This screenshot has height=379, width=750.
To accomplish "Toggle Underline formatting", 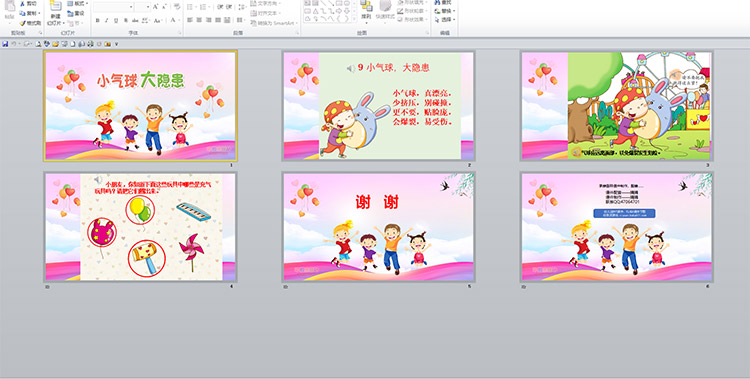I will coord(116,20).
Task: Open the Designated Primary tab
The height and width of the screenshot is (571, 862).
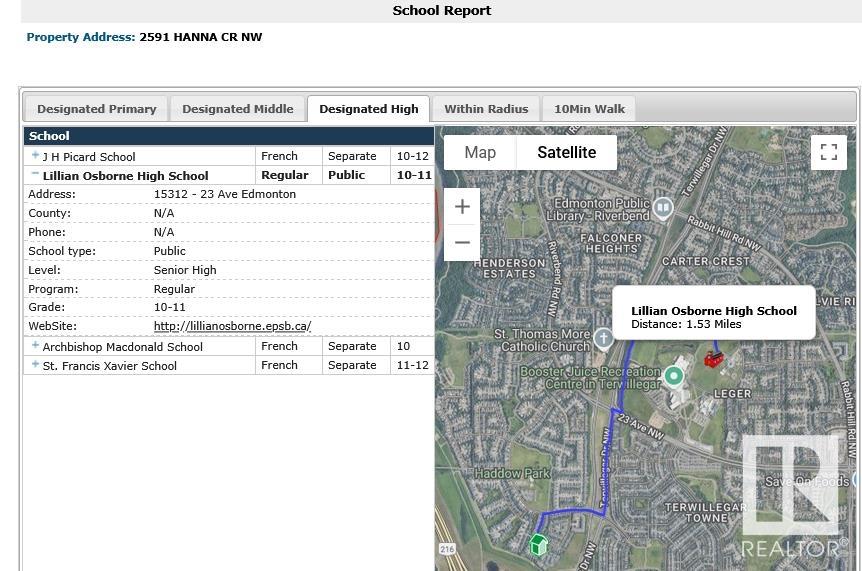Action: (97, 109)
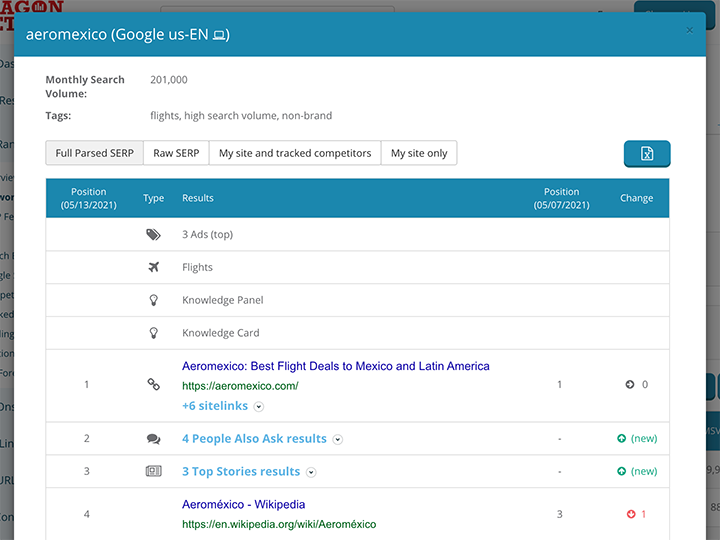Expand the Top Stories results chevron
The width and height of the screenshot is (720, 540).
[311, 472]
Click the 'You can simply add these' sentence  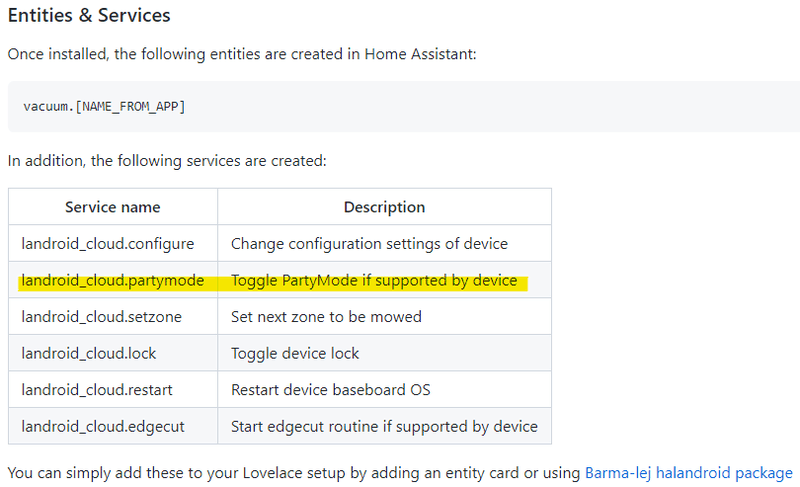coord(294,472)

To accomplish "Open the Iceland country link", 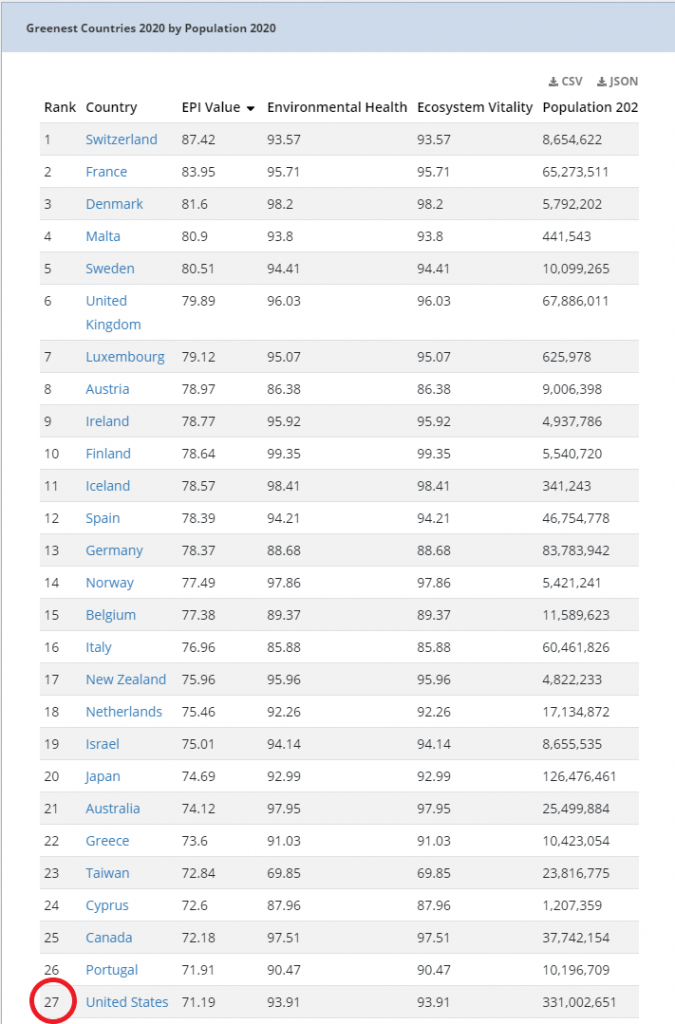I will 108,486.
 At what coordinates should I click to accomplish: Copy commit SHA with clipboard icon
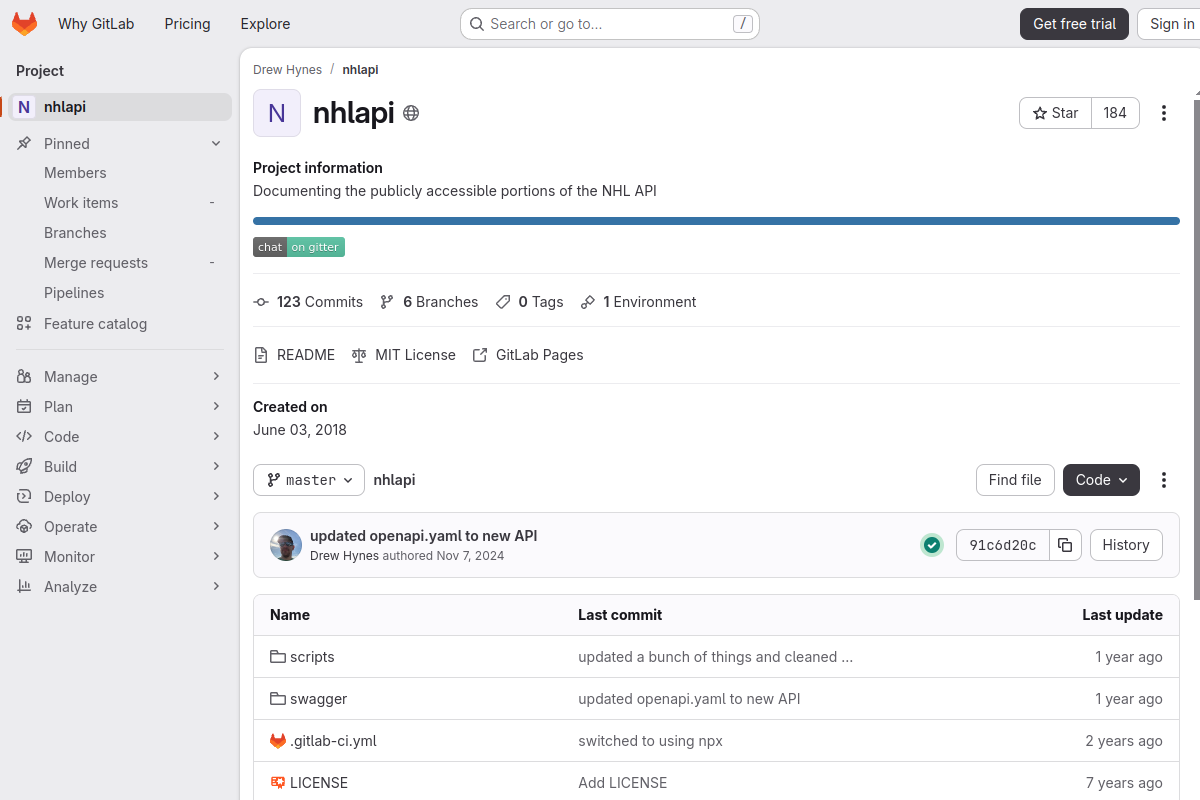coord(1065,545)
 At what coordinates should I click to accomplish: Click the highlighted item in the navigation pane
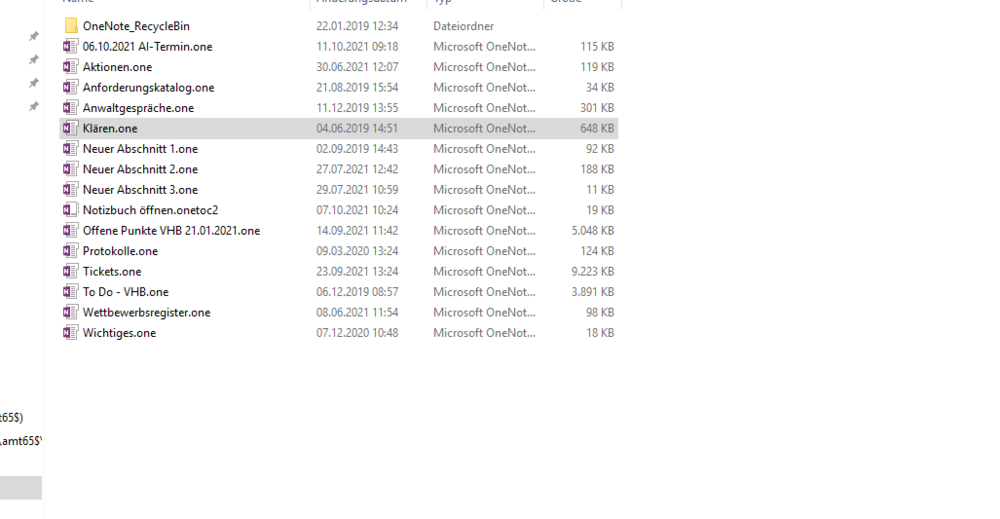(20, 487)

Aim of the exercise: With pictures omitted, copy exactly the lines from the one containing "At what coordinates should I click to accomplish: Click" through the final line of the listing, both included.

Result:
 At what coordinates should I click to accomplish: Click the highlighted item in the navigation pane
(20, 487)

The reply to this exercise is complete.